Thursday, June 17, 2010

Sex Segregation -- The Return



Ruth Rosen has written an excellent article on the new sex segregation in media:

Forty years ago, feminists demanded that special "women's pages," which featured fashion, society and cooking, be banished from newspapers. Instead, they insisted, newspapers should mainstream serious stories about the lives of women throughout their regular news.

Forty years later, the new media have re-segregated women's sections. The good news is that they are no longer about society, cooking and fashion. Most are tough, smart, incisive, analytic,and focus on events, trends or stories that the mainstream online news still ignores. The bad news is that they are not on the "front page" where men might learn about women's lives.
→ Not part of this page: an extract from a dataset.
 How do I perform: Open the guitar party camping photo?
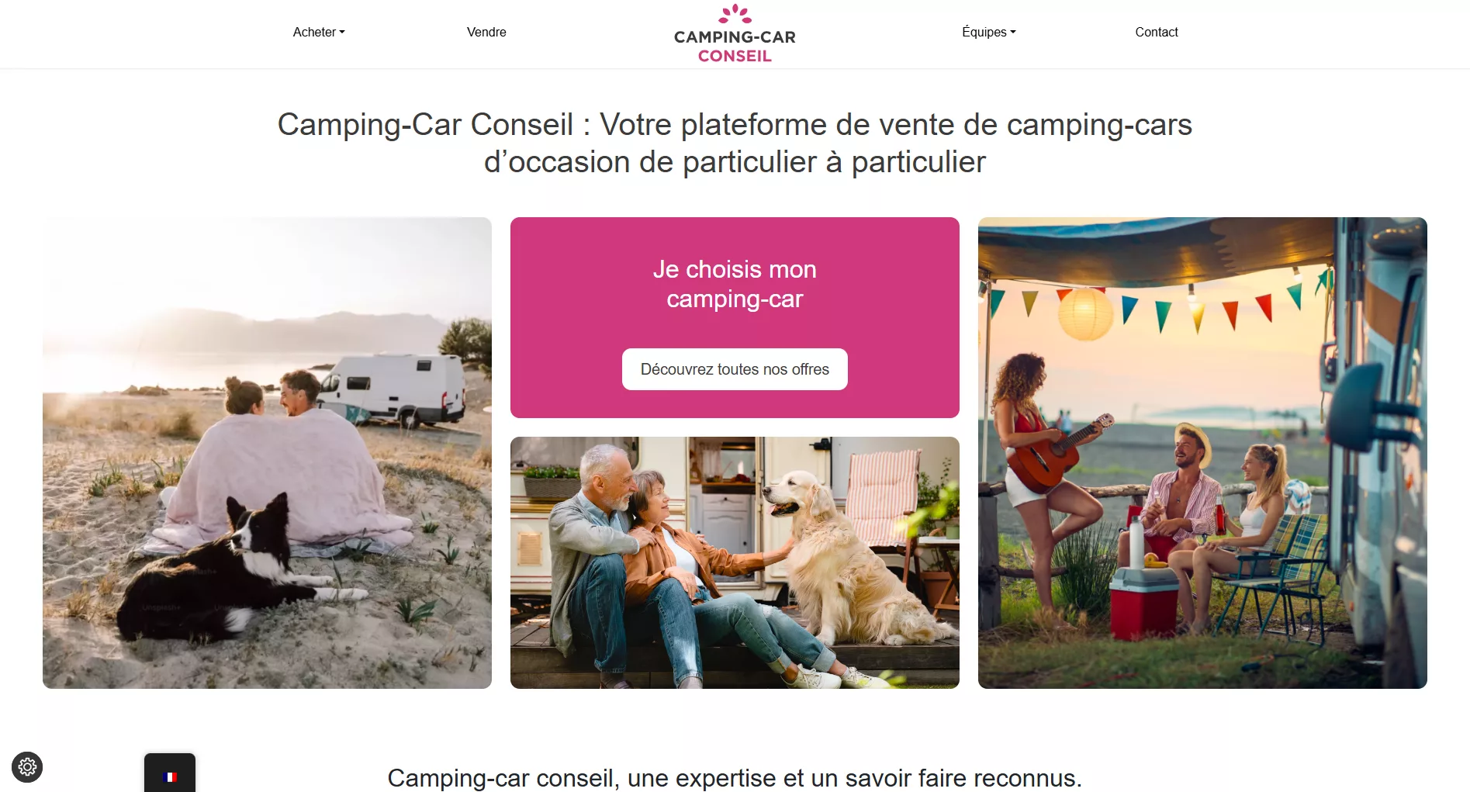click(1202, 453)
Read the whole thing, as they say.

I have noticed this trend when writing about serious matters concerning women. After finishing the post I make sure that the links work properly and that's when I tend to realize that I'm linking to "Fashion" or "Lifestyles!" It's so bad that I recently wondered if the obituaries of famous women will from now on be found on the Fashion pages in the NYT?

The Guardian in the U.K. does the same thing. Maybe I should rename this blog something like Lifestyles of the Poor And Not-Yet-Famous? Or What Goddesses Wear This Season? (the answer: scales)

More seriously, a good case can be made for separate women's pages. They allow a focus on news about women, they allow those news a serious reception (because the readers are not there after some accidental surfing) and they also keep many journalists fed and with a roof over their heads.

But it's depressing that matters having to do with women are still put into that subcategory that so beautifully fits into my series on why feminism is still needed.

A long time ago I wrote an article just for myself (I have books and books full of those) about sex segregation. It is doubtful that REAL sex segregation has ever existed. What goes on in Saudi Arabia or Afghanistan is not real sex segregation, because the only people who can travel in all the zones are men, as long as they are men related by blood or marriage to the women they are guarding, and because the women's world consists of itsy-bitsy rooms scattered here and there inside the vast men's world, and naturally because it is the men who rule over the world of women.

A real sex segregation would mean two equal and parallel but separate worlds, one run by men and consisting of men, and another run by women and consisting of women. They would probably trade with each other (sperm being sent in one direction and boy babies in the other), but the rulers of the men would not rule over women and vice versa. We don't have that and probably have never had that unless the Amazons were real.

Doesn't my version sound like science fiction? That the other one (the much more horrible one) doesn't sound like science fiction should make your ears stand up and the rest of you take notice.